- EXERCISE OBJECTIVE
Copy out the records below in full, swapping every "icon" for "symbol" and leaving everything else the same.

--- BEGIN INPUT ROWS ---

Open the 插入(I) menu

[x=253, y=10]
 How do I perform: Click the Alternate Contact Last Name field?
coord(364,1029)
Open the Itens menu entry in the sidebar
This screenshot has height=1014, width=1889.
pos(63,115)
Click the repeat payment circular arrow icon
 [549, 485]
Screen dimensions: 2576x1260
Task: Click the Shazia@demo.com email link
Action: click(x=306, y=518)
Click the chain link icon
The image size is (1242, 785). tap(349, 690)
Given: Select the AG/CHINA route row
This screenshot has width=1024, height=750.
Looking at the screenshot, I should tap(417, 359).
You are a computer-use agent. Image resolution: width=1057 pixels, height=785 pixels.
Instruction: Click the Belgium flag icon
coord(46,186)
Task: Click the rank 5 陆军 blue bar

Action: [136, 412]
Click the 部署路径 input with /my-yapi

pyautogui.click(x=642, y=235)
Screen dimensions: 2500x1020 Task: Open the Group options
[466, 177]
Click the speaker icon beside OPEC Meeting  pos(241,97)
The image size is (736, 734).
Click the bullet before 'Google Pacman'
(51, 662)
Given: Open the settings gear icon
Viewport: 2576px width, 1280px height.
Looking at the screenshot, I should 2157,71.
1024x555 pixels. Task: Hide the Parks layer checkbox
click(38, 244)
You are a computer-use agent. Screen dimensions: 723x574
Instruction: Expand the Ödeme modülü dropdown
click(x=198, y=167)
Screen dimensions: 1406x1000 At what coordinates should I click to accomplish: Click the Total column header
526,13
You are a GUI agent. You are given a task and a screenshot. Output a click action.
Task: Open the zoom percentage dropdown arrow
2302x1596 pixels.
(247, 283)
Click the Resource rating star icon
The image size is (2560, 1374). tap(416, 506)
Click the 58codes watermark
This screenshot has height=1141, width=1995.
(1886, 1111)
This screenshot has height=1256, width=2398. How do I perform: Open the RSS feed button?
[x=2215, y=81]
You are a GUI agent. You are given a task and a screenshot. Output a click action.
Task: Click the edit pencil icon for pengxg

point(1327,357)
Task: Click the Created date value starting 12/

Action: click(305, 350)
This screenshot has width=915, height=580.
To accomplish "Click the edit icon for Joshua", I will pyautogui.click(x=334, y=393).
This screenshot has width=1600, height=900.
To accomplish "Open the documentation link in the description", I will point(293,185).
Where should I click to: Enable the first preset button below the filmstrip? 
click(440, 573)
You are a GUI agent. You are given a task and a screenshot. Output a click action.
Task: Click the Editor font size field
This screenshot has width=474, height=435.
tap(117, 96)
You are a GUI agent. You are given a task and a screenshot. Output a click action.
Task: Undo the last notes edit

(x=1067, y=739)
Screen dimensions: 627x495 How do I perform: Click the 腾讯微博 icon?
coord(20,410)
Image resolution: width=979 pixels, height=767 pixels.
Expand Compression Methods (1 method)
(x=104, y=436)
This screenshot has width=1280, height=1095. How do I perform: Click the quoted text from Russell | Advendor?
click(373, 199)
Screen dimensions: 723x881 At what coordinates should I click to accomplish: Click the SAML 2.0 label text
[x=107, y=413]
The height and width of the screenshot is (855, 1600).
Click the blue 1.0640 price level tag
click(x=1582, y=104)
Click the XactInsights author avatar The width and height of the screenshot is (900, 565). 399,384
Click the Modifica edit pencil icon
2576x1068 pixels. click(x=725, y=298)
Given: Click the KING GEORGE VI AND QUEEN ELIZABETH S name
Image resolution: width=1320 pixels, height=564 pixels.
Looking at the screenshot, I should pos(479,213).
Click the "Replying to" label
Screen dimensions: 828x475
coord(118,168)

--- END INPUT ROWS ---

- FULL ANSWER
Open the 插入(I) menu

[x=253, y=10]
 How do I perform: Click the Alternate Contact Last Name field?
coord(364,1029)
Open the Itens menu entry in the sidebar
This screenshot has height=1014, width=1889.
pos(63,115)
Click the repeat payment circular arrow symbol
 [549, 485]
Screen dimensions: 2576x1260
Task: Click the Shazia@demo.com email link
Action: click(x=306, y=518)
Click the chain link symbol
The image size is (1242, 785). tap(349, 690)
Given: Select the AG/CHINA route row
This screenshot has width=1024, height=750.
Looking at the screenshot, I should tap(417, 359).
You are a computer-use agent. Image resolution: width=1057 pixels, height=785 pixels.
Instruction: Click the Belgium flag symbol
coord(46,186)
Task: Click the rank 5 陆军 blue bar

Action: [136, 412]
Click the 部署路径 input with /my-yapi

pyautogui.click(x=642, y=235)
Screen dimensions: 2500x1020 Task: Open the Group options
[466, 177]
Click the speaker symbol beside OPEC Meeting  pos(241,97)
The image size is (736, 734).
Click the bullet before 'Google Pacman'
(51, 662)
Given: Open the settings gear symbol
Viewport: 2576px width, 1280px height.
Looking at the screenshot, I should 2157,71.
1024x555 pixels. Task: Hide the Parks layer checkbox
click(38, 244)
You are a computer-use agent. Screen dimensions: 723x574
Instruction: Expand the Ödeme modülü dropdown
click(x=198, y=167)
Screen dimensions: 1406x1000 At what coordinates should I click to accomplish: Click the Total column header
526,13
You are a GUI agent. You are given a task and a screenshot. Output a click action.
Task: Open the zoom percentage dropdown arrow
2302x1596 pixels.
(247, 283)
Click the Resource rating star symbol
The image size is (2560, 1374). tap(416, 506)
Click the 58codes watermark
This screenshot has height=1141, width=1995.
(1886, 1111)
This screenshot has height=1256, width=2398. How do I perform: Open the RSS feed button?
[x=2215, y=81]
You are a GUI agent. You are given a task and a screenshot. Output a click action.
Task: Click the edit pencil symbol for pengxg

point(1327,357)
Task: Click the Created date value starting 12/

Action: click(305, 350)
This screenshot has width=915, height=580.
To accomplish "Click the edit symbol for Joshua", I will pyautogui.click(x=334, y=393).
This screenshot has width=1600, height=900.
To accomplish "Open the documentation link in the description", I will point(293,185).
Where should I click to: Enable the first preset button below the filmstrip? 
click(440, 573)
You are a GUI agent. You are given a task and a screenshot. Output a click action.
Task: Click the Editor font size field
This screenshot has width=474, height=435.
tap(117, 96)
You are a GUI agent. You are given a task and a screenshot. Output a click action.
Task: Undo the last notes edit

(x=1067, y=739)
Screen dimensions: 627x495 How do I perform: Click the 腾讯微博 symbol?
coord(20,410)
Image resolution: width=979 pixels, height=767 pixels.
Expand Compression Methods (1 method)
(x=104, y=436)
This screenshot has width=1280, height=1095. How do I perform: Click the quoted text from Russell | Advendor?
click(373, 199)
Screen dimensions: 723x881 At what coordinates should I click to accomplish: Click the SAML 2.0 label text
[x=107, y=413]
The height and width of the screenshot is (855, 1600).
Click the blue 1.0640 price level tag
click(x=1582, y=104)
Click the XactInsights author avatar The width and height of the screenshot is (900, 565). 399,384
Click the Modifica edit pencil symbol
2576x1068 pixels. click(x=725, y=298)
Given: Click the KING GEORGE VI AND QUEEN ELIZABETH S name
Image resolution: width=1320 pixels, height=564 pixels.
Looking at the screenshot, I should pos(479,213).
Click the "Replying to" label
Screen dimensions: 828x475
coord(118,168)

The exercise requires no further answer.